Конституция определяется как внешними формами животного, так и особенностями строения и функций его внутренних органов и тканей.
У свиней различают следующие типы конституции:
- грубая,
- нежная,
- рыхлая,
- плотная
- крепкая.
Для свиней грубой конституции характерны грубое телосложение, массивный костяк, крепкая мускулатура, большая тяжелая голова с толстыми ушами, толстая кожа. Свиньи этого типа выносливы, неприхотливы к характеру кормления и содержания, но позднеспелые. Этот тип конституции свойственен для местных, не улучшенных пород свиней.
Свиньи нежной конституции имеют тонкий костяк, небольшую голову, достаточно развитую мускулатуру. Телосложение пропорциональное, с хорошо выполненными окороками. Кожа тонкая. Данный тип конституции характерен мясным и беконным породам.
Рыхлая конституция характерна для свиней, имеющих слабый костяк, толстую, но рыхлую, складчатую кожу с хорошо развитой подкожной жировой клетчаткой. Голова короткая с изгибом в лицевой части. Животные скороспелы, хорошо оплачивают корм, в продуктах убоя содержится большое количество жира. К этому типу конституции относятся свиньи сального типа.
Свиньи плотной конституции характеризуются сравнительно тонким, прочным костяком. Кожа плотная, эластичная, мускулатура плотная , сухая.

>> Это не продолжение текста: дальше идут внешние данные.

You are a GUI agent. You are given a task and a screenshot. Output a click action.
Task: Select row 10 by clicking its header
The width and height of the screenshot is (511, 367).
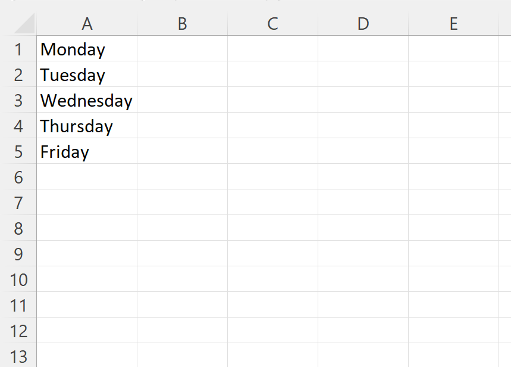[x=19, y=279]

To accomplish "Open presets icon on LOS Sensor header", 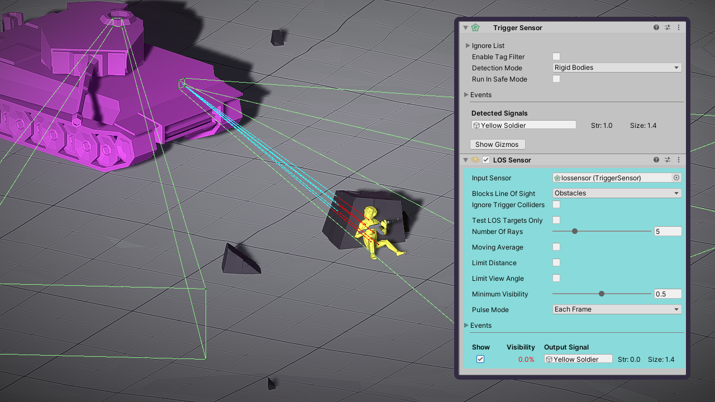I will (x=668, y=160).
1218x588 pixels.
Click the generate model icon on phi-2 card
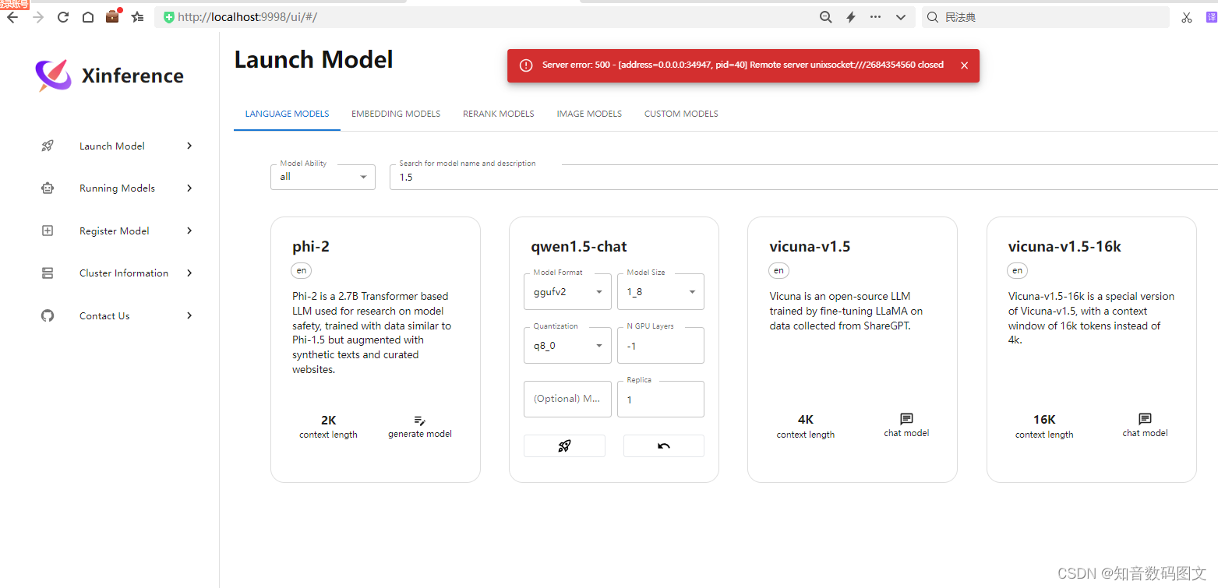coord(419,421)
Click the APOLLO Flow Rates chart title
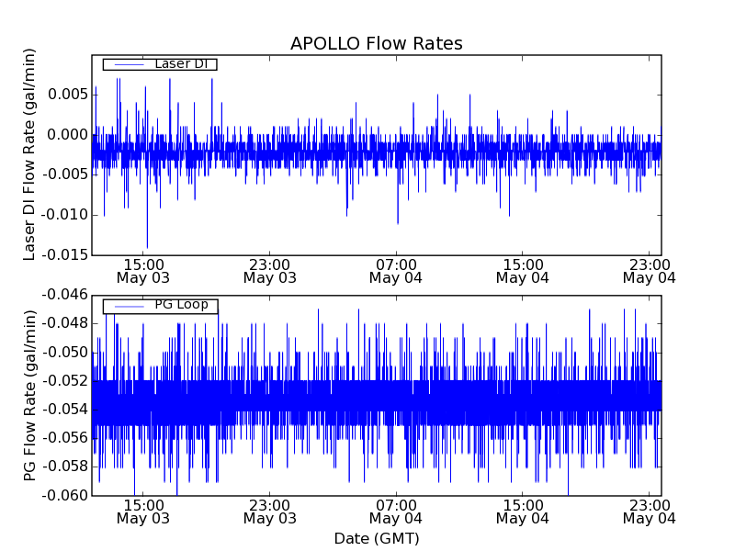This screenshot has width=735, height=551. (x=376, y=44)
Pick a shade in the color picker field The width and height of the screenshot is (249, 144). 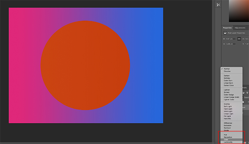(x=239, y=11)
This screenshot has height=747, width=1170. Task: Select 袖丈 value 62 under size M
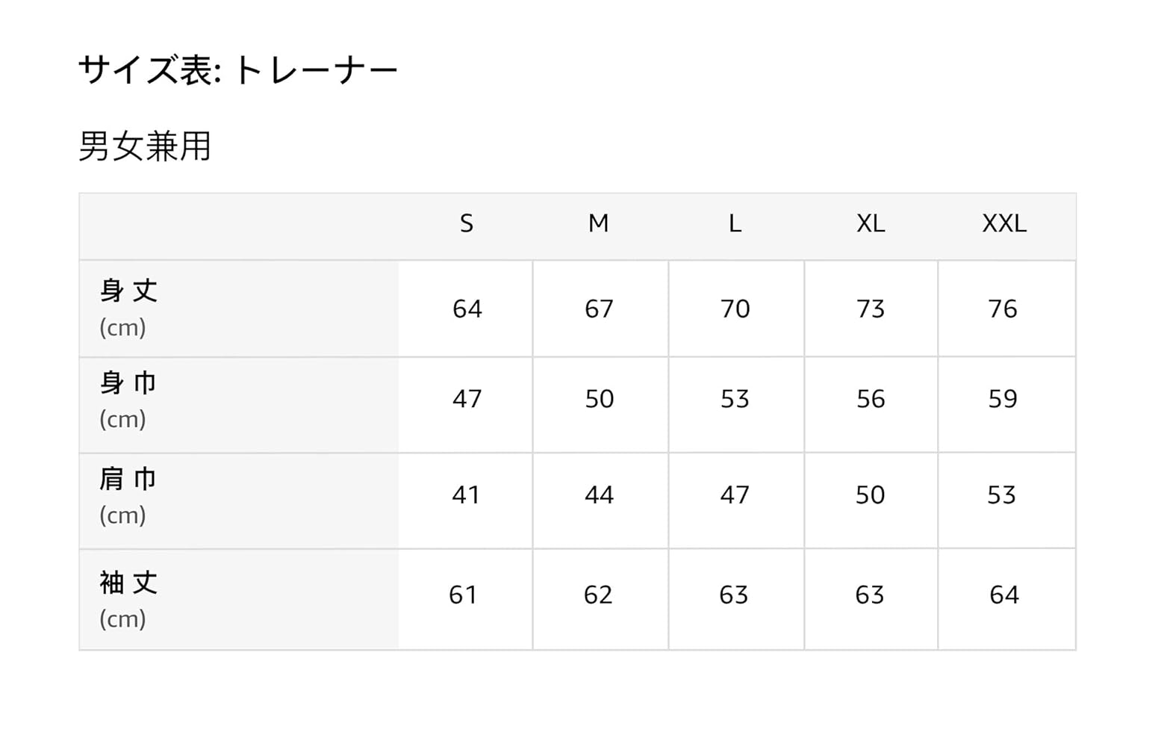pos(598,595)
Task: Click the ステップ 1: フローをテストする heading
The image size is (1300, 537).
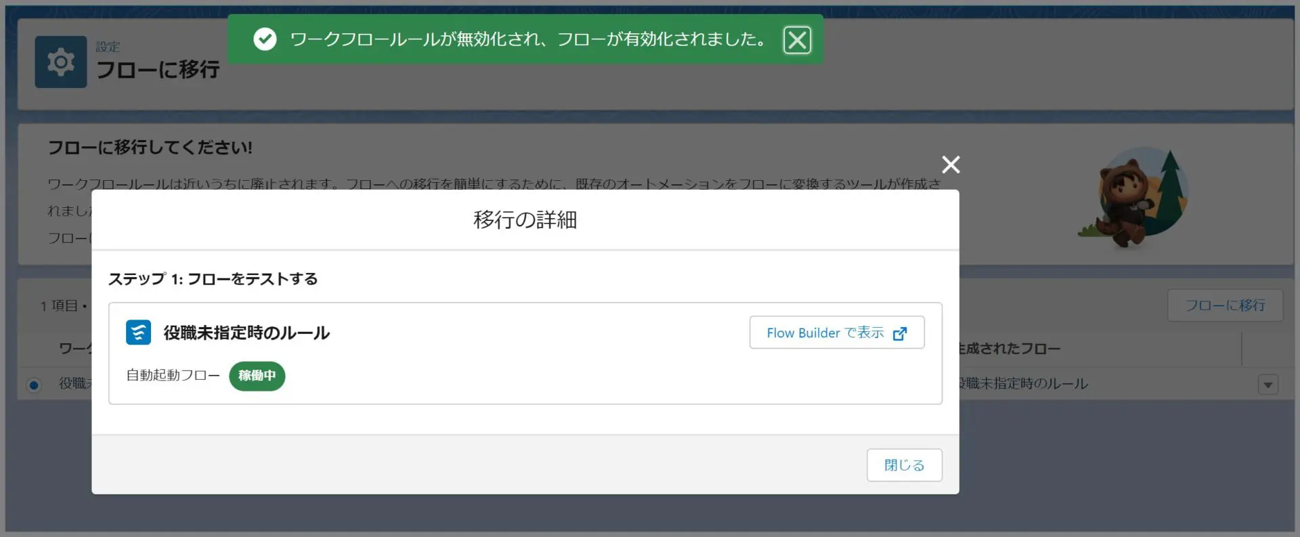Action: tap(213, 279)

Голова у таких животных легкая, с широким лбом, нетолстыми ушами. Туловище вытянутое, широкое с развитыми окороками. Конечности прочные, сухие с крепкими копытами. К данному типу конституции относятся многие высокопродуктивные отечественные породы свиней.
Иванов М.Ф. в дополнение к типам конституции, разработанным П.Н. Кулешовым, выделил еще один – крепкий тип.